Elle n’avait pas encore retiré son arme qu’elle s’affaissait sans prononcer une parole, mortellement atteinte en pleine poitrine d’un coup de poignard.

Ses beaux yeux se fermèrent à la lumière et ses lèvres exquises faites pour aimer et charmer répandirent des flots de sang.

Pour toute arme, Daim-Léger, qui n’avait que des flèches, s’empara d’une de ces flèches et en transperça le cœur de celui qui retenait Giovanni cloué sur le sol.

D’un bon le jeune homme fut sur pied. Ramassant le couteau qui devait le scalper, il ouvrit la poitrine d’un des Iroquois qui restaient tandis que Daim-Léger, d’un coup de tomahawk, mit à nu la cervelle du dernier des ennemis, qui avaient attaqué la petite troupe du comte d’Yville et rattrapé Giovanni dans sa fuite.

Daim-Léger transporta Johanne dans ses bras, à quelque distance du théâtre du combat.

Après avoir coupé trois ou quatre brassées de fougère, il en fit une couche sur laquelle il étendit la blessée qui n’avait pas encore rouvert les yeux.

La pâleur de la mort recouvrait ses traits. Le poignard était resté dans la blessure.

Giovanni, lui-même, arracha le fer de la plaie.

Et pour se rendre compte de la gravité de la blessure, et arrêter l’effusion du sang, il dégrafa le pourpoint…

Soudain, il pousse un cri…

Il se penche au-dessus du visage du blessé pour mieux en reconnaître les traits, à la flamme fumeuse et pétillante d’une torche résineuse que vient d’allumer Daim-Léger avec son fusil qu’il porte à sa ceinture dans une espèce de sachet en peau de castor.

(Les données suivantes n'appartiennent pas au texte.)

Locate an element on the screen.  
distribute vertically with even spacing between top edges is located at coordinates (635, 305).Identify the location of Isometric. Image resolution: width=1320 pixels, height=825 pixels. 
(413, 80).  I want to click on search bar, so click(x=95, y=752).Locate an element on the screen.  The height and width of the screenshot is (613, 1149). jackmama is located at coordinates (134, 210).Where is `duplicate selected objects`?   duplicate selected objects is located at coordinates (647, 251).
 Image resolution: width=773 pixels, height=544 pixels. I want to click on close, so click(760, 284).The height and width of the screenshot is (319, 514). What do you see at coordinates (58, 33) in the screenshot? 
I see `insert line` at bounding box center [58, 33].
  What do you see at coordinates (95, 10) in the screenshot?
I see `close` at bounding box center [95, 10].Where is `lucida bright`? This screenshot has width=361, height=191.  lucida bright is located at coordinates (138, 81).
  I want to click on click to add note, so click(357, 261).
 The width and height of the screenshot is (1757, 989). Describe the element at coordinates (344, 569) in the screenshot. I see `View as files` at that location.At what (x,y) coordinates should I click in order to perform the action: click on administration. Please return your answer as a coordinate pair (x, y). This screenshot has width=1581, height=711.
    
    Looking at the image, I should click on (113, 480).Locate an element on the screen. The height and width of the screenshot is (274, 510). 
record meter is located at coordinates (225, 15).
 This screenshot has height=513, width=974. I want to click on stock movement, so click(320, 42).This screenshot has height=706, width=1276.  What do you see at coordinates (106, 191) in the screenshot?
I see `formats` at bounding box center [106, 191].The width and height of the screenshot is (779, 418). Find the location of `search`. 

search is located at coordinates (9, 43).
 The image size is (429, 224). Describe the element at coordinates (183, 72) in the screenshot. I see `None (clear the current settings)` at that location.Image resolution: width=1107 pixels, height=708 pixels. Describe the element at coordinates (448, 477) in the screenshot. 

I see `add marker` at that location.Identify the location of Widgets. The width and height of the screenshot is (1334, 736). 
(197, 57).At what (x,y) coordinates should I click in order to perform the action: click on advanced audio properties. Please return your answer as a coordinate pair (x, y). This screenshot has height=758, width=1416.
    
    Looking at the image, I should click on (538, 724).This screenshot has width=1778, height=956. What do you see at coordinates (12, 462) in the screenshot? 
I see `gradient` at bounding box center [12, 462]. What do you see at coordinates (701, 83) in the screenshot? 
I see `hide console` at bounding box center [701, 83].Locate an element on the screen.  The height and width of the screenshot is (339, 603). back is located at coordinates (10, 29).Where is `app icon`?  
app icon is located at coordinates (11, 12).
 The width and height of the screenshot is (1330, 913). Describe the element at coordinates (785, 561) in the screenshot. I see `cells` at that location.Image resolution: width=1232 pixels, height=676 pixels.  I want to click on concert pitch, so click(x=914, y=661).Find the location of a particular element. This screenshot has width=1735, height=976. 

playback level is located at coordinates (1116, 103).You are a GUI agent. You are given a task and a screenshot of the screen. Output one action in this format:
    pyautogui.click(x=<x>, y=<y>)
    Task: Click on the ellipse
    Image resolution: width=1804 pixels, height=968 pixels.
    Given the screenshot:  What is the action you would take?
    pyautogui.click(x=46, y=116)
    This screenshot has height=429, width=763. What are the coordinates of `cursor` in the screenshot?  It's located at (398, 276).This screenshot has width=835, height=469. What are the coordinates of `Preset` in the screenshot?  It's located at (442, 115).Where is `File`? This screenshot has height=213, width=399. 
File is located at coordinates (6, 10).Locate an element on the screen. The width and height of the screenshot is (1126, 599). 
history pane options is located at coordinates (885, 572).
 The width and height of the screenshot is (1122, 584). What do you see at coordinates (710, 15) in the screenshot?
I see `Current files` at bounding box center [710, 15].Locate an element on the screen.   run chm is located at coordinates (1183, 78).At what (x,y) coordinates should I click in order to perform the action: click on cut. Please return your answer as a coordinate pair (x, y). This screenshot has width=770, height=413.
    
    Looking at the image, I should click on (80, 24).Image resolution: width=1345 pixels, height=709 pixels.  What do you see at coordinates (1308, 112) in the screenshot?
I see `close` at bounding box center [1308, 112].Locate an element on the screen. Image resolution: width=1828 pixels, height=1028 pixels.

— Johanne !… s’écrie-t-il… Mon Dieu ! ne suis-je donc né que pour faire le malheur de ceux qui me veulent du bien !…

La jeune fille rouvre les yeux, ses incomparables yeux profonds comme la mer, lesquels, en rencontrant ceux de Giovanni, ont un dernier resplendissement d’étoiles.

Un sourire divin de mélancolie entr’ouvre ses lèvres exsangues.

Elle s’empare d’une des mains du jeune homme qu’elle presse dans les siennes :

— Mon Giovanni, soupire-t-elle, je t’ai trop aimé !… Dieu me punit… j’ai chassé l’Algonquine de chez moi… Elle est digne de toi…

Maintenant Giovanni pleurait…

Daim-Léger, debout, immobile, éclairant ce spectacle lugubre de sa torche, ressemblait à une statue.

— Johanne, sanglota Giovanni, taisez-vous, de grâce, nous vous guérirons.

— Non, mon aimé, c’est la fin !… Mais, puisque tu me refuses ton amour, je meurs contente, ayant reçu dans mon sein cette arme qui t’eût donné la mort !…

Si vous revoyez mon père, priez-le qu’il me pardonne… et dites-lui que Johanne de Castelnay est morte en fille de preux.

La moribonde, à présent, parlait avec une extrême difficulté.

— Ensevelissez mon corps sur cette éminence, continua-t-elle. Vous planterez une croix sur ma fosse… afin que le passant chrétien… y laisse tomber une prière… pour le repos de l’âme de celle qui a trop aimé…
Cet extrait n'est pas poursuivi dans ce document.